[start]

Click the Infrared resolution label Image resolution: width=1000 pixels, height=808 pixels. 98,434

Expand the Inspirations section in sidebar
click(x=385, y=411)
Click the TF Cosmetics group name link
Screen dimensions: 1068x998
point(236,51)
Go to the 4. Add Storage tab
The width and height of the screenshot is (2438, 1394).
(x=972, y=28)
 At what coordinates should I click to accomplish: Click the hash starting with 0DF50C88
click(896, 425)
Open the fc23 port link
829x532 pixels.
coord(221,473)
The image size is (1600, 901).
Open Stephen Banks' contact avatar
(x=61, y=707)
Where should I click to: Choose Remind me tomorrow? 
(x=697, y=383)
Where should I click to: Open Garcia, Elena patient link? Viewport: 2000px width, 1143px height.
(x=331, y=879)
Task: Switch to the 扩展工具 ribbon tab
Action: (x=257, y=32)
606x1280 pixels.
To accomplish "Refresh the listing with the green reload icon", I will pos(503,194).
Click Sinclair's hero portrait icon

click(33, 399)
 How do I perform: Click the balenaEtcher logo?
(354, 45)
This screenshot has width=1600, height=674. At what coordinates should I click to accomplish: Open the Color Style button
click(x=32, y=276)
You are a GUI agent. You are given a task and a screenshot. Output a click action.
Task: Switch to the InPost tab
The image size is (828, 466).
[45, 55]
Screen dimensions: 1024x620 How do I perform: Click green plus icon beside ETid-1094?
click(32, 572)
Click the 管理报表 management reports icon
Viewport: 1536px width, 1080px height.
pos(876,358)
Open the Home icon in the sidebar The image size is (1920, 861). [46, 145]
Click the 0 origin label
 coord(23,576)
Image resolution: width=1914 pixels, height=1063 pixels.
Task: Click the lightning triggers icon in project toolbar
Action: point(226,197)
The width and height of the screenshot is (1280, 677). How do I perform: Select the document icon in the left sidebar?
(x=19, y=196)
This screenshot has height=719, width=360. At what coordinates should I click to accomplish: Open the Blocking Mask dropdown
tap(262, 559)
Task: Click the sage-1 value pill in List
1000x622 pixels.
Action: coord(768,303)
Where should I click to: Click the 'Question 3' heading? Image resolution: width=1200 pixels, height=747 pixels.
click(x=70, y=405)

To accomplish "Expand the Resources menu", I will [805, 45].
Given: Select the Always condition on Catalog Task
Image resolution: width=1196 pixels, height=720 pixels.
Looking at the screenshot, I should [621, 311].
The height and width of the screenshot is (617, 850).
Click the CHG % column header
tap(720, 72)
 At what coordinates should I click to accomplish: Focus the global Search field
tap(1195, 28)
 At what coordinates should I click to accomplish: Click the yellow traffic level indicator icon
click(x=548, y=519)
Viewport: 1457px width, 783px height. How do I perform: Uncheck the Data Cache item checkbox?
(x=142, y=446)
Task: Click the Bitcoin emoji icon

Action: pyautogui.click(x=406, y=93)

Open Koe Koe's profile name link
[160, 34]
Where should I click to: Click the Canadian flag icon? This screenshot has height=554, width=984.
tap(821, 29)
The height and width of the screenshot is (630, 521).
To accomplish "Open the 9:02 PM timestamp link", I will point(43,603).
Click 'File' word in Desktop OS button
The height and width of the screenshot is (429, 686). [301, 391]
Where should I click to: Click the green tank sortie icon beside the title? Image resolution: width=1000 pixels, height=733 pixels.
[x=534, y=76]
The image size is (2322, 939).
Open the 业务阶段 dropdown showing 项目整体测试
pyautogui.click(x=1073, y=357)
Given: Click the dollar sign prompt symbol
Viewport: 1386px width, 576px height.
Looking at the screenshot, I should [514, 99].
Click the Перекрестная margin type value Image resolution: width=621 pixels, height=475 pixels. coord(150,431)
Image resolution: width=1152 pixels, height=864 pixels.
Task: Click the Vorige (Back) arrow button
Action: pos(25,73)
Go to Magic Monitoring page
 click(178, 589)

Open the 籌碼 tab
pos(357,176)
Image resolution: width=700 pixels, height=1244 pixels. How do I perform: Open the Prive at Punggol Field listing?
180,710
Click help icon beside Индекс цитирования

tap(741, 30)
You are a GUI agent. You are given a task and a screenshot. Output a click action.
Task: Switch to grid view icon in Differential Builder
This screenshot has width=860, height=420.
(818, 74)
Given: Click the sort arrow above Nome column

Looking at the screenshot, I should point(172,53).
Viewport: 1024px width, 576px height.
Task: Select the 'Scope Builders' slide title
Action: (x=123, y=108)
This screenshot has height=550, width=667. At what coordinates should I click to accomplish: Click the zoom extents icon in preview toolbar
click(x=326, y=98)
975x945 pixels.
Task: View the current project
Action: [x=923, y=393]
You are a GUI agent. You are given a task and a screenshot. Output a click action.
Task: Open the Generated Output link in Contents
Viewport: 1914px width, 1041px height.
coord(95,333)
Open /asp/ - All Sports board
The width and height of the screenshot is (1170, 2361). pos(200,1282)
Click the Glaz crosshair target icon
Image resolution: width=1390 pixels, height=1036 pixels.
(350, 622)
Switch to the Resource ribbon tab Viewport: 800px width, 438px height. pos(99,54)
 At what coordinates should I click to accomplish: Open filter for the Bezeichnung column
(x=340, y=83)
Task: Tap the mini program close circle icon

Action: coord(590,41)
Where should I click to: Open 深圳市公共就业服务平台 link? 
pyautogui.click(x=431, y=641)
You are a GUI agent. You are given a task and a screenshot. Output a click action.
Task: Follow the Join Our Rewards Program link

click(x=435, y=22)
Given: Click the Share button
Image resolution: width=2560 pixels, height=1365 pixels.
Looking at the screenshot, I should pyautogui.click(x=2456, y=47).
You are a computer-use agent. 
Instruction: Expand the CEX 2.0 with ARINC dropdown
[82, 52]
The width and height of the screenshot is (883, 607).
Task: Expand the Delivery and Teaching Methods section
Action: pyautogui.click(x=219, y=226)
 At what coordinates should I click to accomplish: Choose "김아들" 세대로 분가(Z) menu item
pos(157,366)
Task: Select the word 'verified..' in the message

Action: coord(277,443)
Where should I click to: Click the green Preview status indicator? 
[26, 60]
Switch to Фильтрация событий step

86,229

[end]

→ **Given request**
Copy out every one of the items above word for word, with no changes.

→ **Exercise result**
Click the Infrared resolution label Image resolution: width=1000 pixels, height=808 pixels. 98,434

Expand the Inspirations section in sidebar
click(x=385, y=411)
Click the TF Cosmetics group name link
Screen dimensions: 1068x998
point(236,51)
Go to the 4. Add Storage tab
The width and height of the screenshot is (2438, 1394).
(x=972, y=28)
 At what coordinates should I click to accomplish: Click the hash starting with 0DF50C88
click(896, 425)
Open the fc23 port link
829x532 pixels.
coord(221,473)
The image size is (1600, 901).
Open Stephen Banks' contact avatar
(x=61, y=707)
Where should I click to: Choose Remind me tomorrow? 
(x=697, y=383)
Where should I click to: Open Garcia, Elena patient link? Viewport: 2000px width, 1143px height.
(x=331, y=879)
Task: Switch to the 扩展工具 ribbon tab
Action: (x=257, y=32)
606x1280 pixels.
To accomplish "Refresh the listing with the green reload icon", I will pos(503,194).
Click Sinclair's hero portrait icon

click(33, 399)
 How do I perform: Click the balenaEtcher logo?
(354, 45)
This screenshot has width=1600, height=674. At what coordinates should I click to accomplish: Open the Color Style button
click(x=32, y=276)
You are a GUI agent. You are given a task and a screenshot. Output a click action.
Task: Switch to the InPost tab
The image size is (828, 466).
[45, 55]
Screen dimensions: 1024x620 How do I perform: Click green plus icon beside ETid-1094?
click(32, 572)
Click the 管理报表 management reports icon
Viewport: 1536px width, 1080px height.
pos(876,358)
Open the Home icon in the sidebar The image size is (1920, 861). [46, 145]
Click the 0 origin label
 coord(23,576)
Image resolution: width=1914 pixels, height=1063 pixels.
Task: Click the lightning triggers icon in project toolbar
Action: point(226,197)
The width and height of the screenshot is (1280, 677). How do I perform: Select the document icon in the left sidebar?
(x=19, y=196)
This screenshot has height=719, width=360. At what coordinates should I click to accomplish: Open the Blocking Mask dropdown
tap(262, 559)
Task: Click the sage-1 value pill in List
1000x622 pixels.
Action: coord(768,303)
Where should I click to: Click the 'Question 3' heading? Image resolution: width=1200 pixels, height=747 pixels.
click(x=70, y=405)

To accomplish "Expand the Resources menu", I will [805, 45].
Given: Select the Always condition on Catalog Task
Image resolution: width=1196 pixels, height=720 pixels.
Looking at the screenshot, I should [621, 311].
The height and width of the screenshot is (617, 850).
Click the CHG % column header
tap(720, 72)
 At what coordinates should I click to accomplish: Focus the global Search field
tap(1195, 28)
 At what coordinates should I click to accomplish: Click the yellow traffic level indicator icon
click(x=548, y=519)
Viewport: 1457px width, 783px height. How do I perform: Uncheck the Data Cache item checkbox?
(x=142, y=446)
Task: Click the Bitcoin emoji icon

Action: pyautogui.click(x=406, y=93)

Open Koe Koe's profile name link
[160, 34]
Where should I click to: Click the Canadian flag icon? This screenshot has height=554, width=984.
tap(821, 29)
The height and width of the screenshot is (630, 521).
To accomplish "Open the 9:02 PM timestamp link", I will point(43,603).
Click 'File' word in Desktop OS button
The height and width of the screenshot is (429, 686). [301, 391]
Where should I click to: Click the green tank sortie icon beside the title? Image resolution: width=1000 pixels, height=733 pixels.
[x=534, y=76]
The image size is (2322, 939).
Open the 业务阶段 dropdown showing 项目整体测试
pyautogui.click(x=1073, y=357)
Given: Click the dollar sign prompt symbol
Viewport: 1386px width, 576px height.
Looking at the screenshot, I should [514, 99].
Click the Перекрестная margin type value Image resolution: width=621 pixels, height=475 pixels. coord(150,431)
Image resolution: width=1152 pixels, height=864 pixels.
Task: Click the Vorige (Back) arrow button
Action: pos(25,73)
Go to Magic Monitoring page
 click(178, 589)

Open the 籌碼 tab
pos(357,176)
Image resolution: width=700 pixels, height=1244 pixels. How do I perform: Open the Prive at Punggol Field listing?
180,710
Click help icon beside Индекс цитирования

tap(741, 30)
You are a GUI agent. You are given a task and a screenshot. Output a click action.
Task: Switch to grid view icon in Differential Builder
This screenshot has width=860, height=420.
(818, 74)
Given: Click the sort arrow above Nome column

Looking at the screenshot, I should point(172,53).
Viewport: 1024px width, 576px height.
Task: Select the 'Scope Builders' slide title
Action: (x=123, y=108)
This screenshot has height=550, width=667. At what coordinates should I click to accomplish: Click the zoom extents icon in preview toolbar
click(x=326, y=98)
975x945 pixels.
Task: View the current project
Action: [x=923, y=393]
You are a GUI agent. You are given a task and a screenshot. Output a click action.
Task: Open the Generated Output link in Contents
Viewport: 1914px width, 1041px height.
coord(95,333)
Open /asp/ - All Sports board
The width and height of the screenshot is (1170, 2361). pos(200,1282)
Click the Glaz crosshair target icon
Image resolution: width=1390 pixels, height=1036 pixels.
(350, 622)
Switch to the Resource ribbon tab Viewport: 800px width, 438px height. pos(99,54)
 At what coordinates should I click to accomplish: Open filter for the Bezeichnung column
(x=340, y=83)
Task: Tap the mini program close circle icon

Action: coord(590,41)
Where should I click to: Open 深圳市公共就业服务平台 link? 
pyautogui.click(x=431, y=641)
You are a GUI agent. You are given a task and a screenshot. Output a click action.
Task: Follow the Join Our Rewards Program link

click(x=435, y=22)
Given: Click the Share button
Image resolution: width=2560 pixels, height=1365 pixels.
Looking at the screenshot, I should pyautogui.click(x=2456, y=47).
You are a computer-use agent. 
Instruction: Expand the CEX 2.0 with ARINC dropdown
[82, 52]
The width and height of the screenshot is (883, 607).
Task: Expand the Delivery and Teaching Methods section
Action: pyautogui.click(x=219, y=226)
 At what coordinates should I click to accomplish: Choose "김아들" 세대로 분가(Z) menu item
pos(157,366)
Task: Select the word 'verified..' in the message

Action: coord(277,443)
Where should I click to: Click the green Preview status indicator? 
[26, 60]
Switch to Фильтрация событий step

86,229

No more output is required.